The following time series represent the total population of the United States, in thousands, over the last
12 years.
Year
Population (in 000s)
1991
253,493
1992
256,894
1993
260,255
1994
263,436
1995
266,557
1996
269,667
1997
272,912
1998
276,115
1999
279,295
2000
282,434
2001
285,545
2002
288,600
1) Refer to the table above.
a. Use a 2-period moving average to forecast the population of the United States in 2003.
b. Use a 3-period moving average to forecast the population of the United States in 2003.
c. Which averaging period provides a better historical fit based on the MAD criterion?
2) Refer to the table above. Use a 3-period weighted moving average to forecast the population of the
United States in 2003. Use Solver to determine the optimal weights based on minimizing the MAD
criterion.
3) Refer to the table above.
a.
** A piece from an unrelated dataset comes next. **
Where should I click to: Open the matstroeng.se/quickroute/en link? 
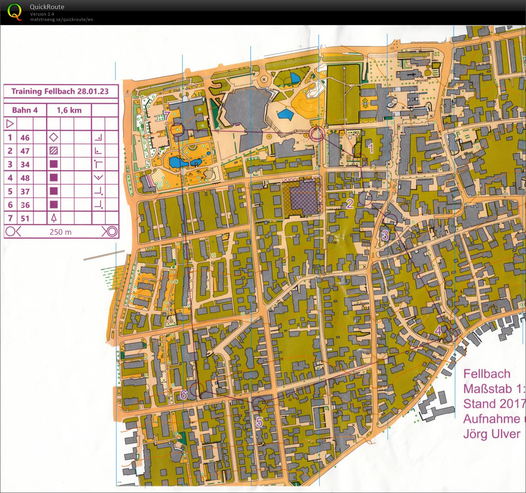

Use exponential smoothing with a smoothing constant of 0.5 to forecast the population of the United
States in 2003.
b. Use exponential smoothing with a smoothing constant of 0.8 to forecast the population of the United
States in 2003.
c. Which of the two methods provides a more accurate forecast based on the MAD criterion?
4) Refer to the table above. Using Solver to find the optimal alpha that minimizes MAD, use exponential
smoothing to forecast the population of the United States in 2003.
5) Refer to the table above. a. What is the linear trend equation that best fits the data?
b. What is the forecast of the population of the United States in 2003 using the linear trend equation?
c. What is the MAPE for this method?
Use this information to answer the following questions.
The following data, provided by the U.S. Bureau of Citizenship and Immigration Services, represent the
number of immigrants admitted to the United States, in thousands, from 1990-2001.
Year
No. of Immigrants
(in 000s)
1990
1536
1991
1827
1992
974
1993
904
1994
804
1995
720
1996
916
1997
798
1998
654
1999
647
2000
850
2001
1064
6) Refer to the table above.
a. Use a 2-period moving average to forecast the number of immigrants in 2002.
b. Use a 3-period moving average to forecast the number of immigrants in 2002.
c. Which averaging period provides a better historical fit based on the MAD criterion?
7) Refer to the table above. Use a 3-period weighted moving average to forecast the number of
immigrants in 2002. Use Solver to determine the optimal weights based on minimizing the MAD
criterion.
8) Refer to the table above.
a. Use exponential smoothing with a smoothing constant of 0.3 to forecast the number of immigrants in
2002.
b. Use exponential smoothing with a smoothing constant of 0.6 to forecast number of immigrants in
2002.
c. Which of the two methods provides a more accurate forecast based on the MAD criterion?
9) Refer to the table above. Using Solver to find the optimal alpha that minimizes MAD, use exponential
smoothing to forecast the number of immigrants in 2002.
10) Refer to the table above.
a. What is the linear trend equation that best fits the data?
b. What is the forecast of the number of immigrants in 2002 using the linear trend equation?
c. What is the MAPE for this method?